Texto extraído:

○ ○ ○ ○ ○ ○ ○

El jinete de Artemision es un niño, posiblemente africano. O monta habitualmente o aquel día, en las cuadras, decide subirse por su cuenta a un caballo que sale, también por la suya, a todo galope.
Su cara tiene ya las arrugas de lo pudo llegar a ser: determinación, valentía y miedo también.
El giro del caballo y el jinete hace pensar en aquel primer movimiento de cintura de las vírgenes góticas que parece la salida del túnel: la idea de que no todo permanecerá rígido para siempre. Aquí, 18 siglos antes de que a un artesano se le ocurriera que la madre de un dios también tiene caderas, otro nos enseña que en la representación de lo cotidiano se encierra un misterio de proporciones olímpicas.

○ ○ ○ ○ ○ ○ ○

Datos guardados:

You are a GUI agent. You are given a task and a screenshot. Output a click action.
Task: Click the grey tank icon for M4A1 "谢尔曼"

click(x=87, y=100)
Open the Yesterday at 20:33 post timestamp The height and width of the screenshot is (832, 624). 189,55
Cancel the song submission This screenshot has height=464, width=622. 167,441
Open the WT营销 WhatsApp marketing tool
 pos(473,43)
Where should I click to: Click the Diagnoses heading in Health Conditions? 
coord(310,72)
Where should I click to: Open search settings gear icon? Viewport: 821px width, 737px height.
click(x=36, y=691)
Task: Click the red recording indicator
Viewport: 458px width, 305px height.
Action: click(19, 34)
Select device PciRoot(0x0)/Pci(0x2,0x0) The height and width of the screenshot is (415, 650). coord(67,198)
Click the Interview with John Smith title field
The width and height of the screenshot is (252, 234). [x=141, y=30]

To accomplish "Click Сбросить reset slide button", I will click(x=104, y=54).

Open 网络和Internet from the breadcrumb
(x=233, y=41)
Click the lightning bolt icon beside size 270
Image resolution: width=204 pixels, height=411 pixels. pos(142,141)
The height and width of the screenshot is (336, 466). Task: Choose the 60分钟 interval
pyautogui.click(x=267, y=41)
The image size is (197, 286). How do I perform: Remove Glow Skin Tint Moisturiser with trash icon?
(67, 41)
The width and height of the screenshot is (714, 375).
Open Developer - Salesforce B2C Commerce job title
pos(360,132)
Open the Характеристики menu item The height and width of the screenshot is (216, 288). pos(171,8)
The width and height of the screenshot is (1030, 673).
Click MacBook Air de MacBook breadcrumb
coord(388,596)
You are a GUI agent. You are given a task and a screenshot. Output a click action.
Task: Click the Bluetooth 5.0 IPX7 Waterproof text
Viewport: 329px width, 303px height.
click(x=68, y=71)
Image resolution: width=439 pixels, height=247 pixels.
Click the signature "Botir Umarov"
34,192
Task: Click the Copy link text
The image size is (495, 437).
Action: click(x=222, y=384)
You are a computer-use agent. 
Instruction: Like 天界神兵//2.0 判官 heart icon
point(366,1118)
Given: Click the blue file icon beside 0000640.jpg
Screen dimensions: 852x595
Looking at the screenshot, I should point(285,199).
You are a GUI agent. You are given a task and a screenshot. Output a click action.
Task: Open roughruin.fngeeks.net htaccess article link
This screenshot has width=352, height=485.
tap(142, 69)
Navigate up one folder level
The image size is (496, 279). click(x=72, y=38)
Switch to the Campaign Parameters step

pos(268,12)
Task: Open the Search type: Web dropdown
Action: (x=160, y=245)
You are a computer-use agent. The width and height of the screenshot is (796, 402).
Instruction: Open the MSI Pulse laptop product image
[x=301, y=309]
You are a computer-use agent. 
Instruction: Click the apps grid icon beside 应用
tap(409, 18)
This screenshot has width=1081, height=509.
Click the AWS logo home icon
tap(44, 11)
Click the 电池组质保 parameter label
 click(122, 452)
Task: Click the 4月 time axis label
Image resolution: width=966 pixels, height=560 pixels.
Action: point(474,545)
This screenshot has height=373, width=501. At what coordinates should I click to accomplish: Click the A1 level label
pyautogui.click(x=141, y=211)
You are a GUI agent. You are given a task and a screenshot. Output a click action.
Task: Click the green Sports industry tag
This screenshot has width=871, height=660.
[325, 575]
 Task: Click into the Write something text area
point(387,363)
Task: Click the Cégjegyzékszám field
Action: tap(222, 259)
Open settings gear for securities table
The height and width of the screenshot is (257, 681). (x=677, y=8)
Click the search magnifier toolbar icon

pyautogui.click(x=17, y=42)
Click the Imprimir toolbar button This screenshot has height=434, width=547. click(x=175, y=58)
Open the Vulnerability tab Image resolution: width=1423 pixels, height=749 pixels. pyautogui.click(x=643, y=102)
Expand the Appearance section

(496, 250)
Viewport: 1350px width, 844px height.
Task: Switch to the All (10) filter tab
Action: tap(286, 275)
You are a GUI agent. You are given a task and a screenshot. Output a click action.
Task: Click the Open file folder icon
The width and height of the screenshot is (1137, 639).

○ ○ ○ ○ ○ ○ ○

Lista de tareas:
- 1) ¿Cómo se describe al jinete en el texto sobre el jinete de Artemision?
- 2) Retoma el texto sobre el jinete de Artemision y continúalo a partir de su última frase.

Respuestas:
- 1) Como un niño, posiblemente africano.

- 2)
Dice Montaigne: «Yo, que últimamente me he recogido en mi casa decidido, en cuanto de mi voluntad dependa, a pasar en reposo y solo la poca vida que me queda, pareciome no poder prestar beneficio mayor a mi espíritu que dejarlo en plena libertad, abandonado a sus propias fuerzas, que se detuviese donde tuviera por conveniente, con lo cual esperaba que pudiera en lo sucesivo adquirir mayor madurez; mas yo creo que ocurre precisamente lo contrario. Cuando el caballo escapa solo, toma cien veces más carrera que cuando el jinete lo conduce; mi espíritu ocioso engendra tantas quimeras, tantos monstruos fantásticos, sin darse tregua ni reposo, sin orden ni concierto, que para poder contemplar a mi gusto la ineptitud y singularidad de los mismos, he comenzado a poneros por escrito, esperando con el tiempo que se avergüence al contemplar imaginaciones tales».
Con un jinete como el de Artemision no parece tampoco que haya pensamiento que se detenga.